ACUTE FLACCID PARALYSIS PRESENTING AS RENAL TUBULAR ACIDOSIS IN A CHILD: A CASE REPORT
Keywords:
RTA,PEDIATRIC,ACUTE FLACID PARALYSISAbstract
Background: Acute Flaccid Paralysis with symptoms of hypokalaemia and paralysis which was initially mistaken for the Guillain-Barre syndrome, however it was later diagnosed as Distal Renal Tubular Acidosis (dRTA). Renal tubular acidosis is a constellation of syndromes arising from different derangements of tubular acid transport.

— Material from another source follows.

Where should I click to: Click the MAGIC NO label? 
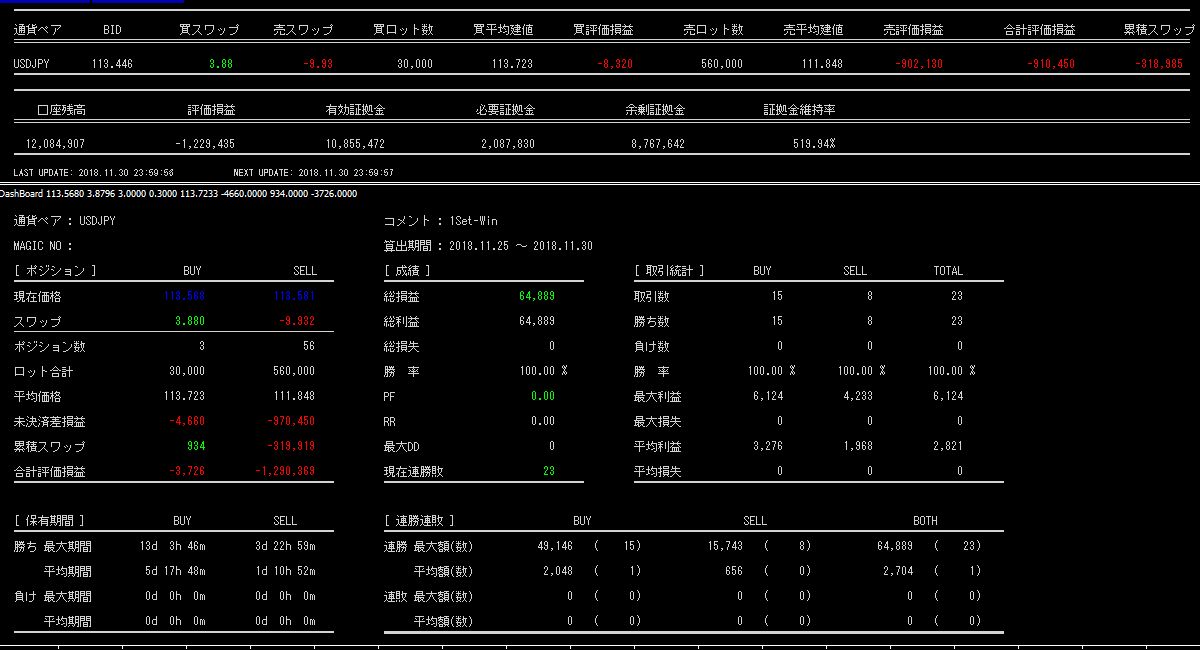(x=43, y=246)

Common clinical presentations of dRTA in the paediatric age group include polyuria, nocturia, failure to thrive, constipation, abnormal breathing and nephrolithiasis. Though persistent hypokalemic is frequently seen in dRTA, hypokalemic muscular paralysis is uncommon and rarely described in children. Case presentation: A case of 4 years 6 months old male presented with chief complaints of unable to stand and walk, unable to sit, unable to hold his neck since morning. Motor examination revealed weakness in the lower limbs with decrease in tone and power and absent deep tendon reflexes of the lower limbs. Blood investigations revealed hypokalaemia. An ABG was done
which showed hyperchloremic normal anion gap metabolic acidosis, which raised the suspicion of renal tubular acidosis. Urine pH, urine anion gap and ultrasound abdomen pointed towards Distal Renal Tubular Acidosis. The child was treated accordingly and improved clinically. Conclusion: Whenever a child presents with weakness with neck drop, should raise a suspicion of hypokalaemia, subsequent ABG should be performed to rule out Renal Tubular Acidosis. This case highlights the importance of considering hypokalaemia and renal tubular acidosis in the differential diagnosis of acute flaccid paralysis. Early diagnosis will prevent costly investigations and enable rapid clinical recovery in the affected child.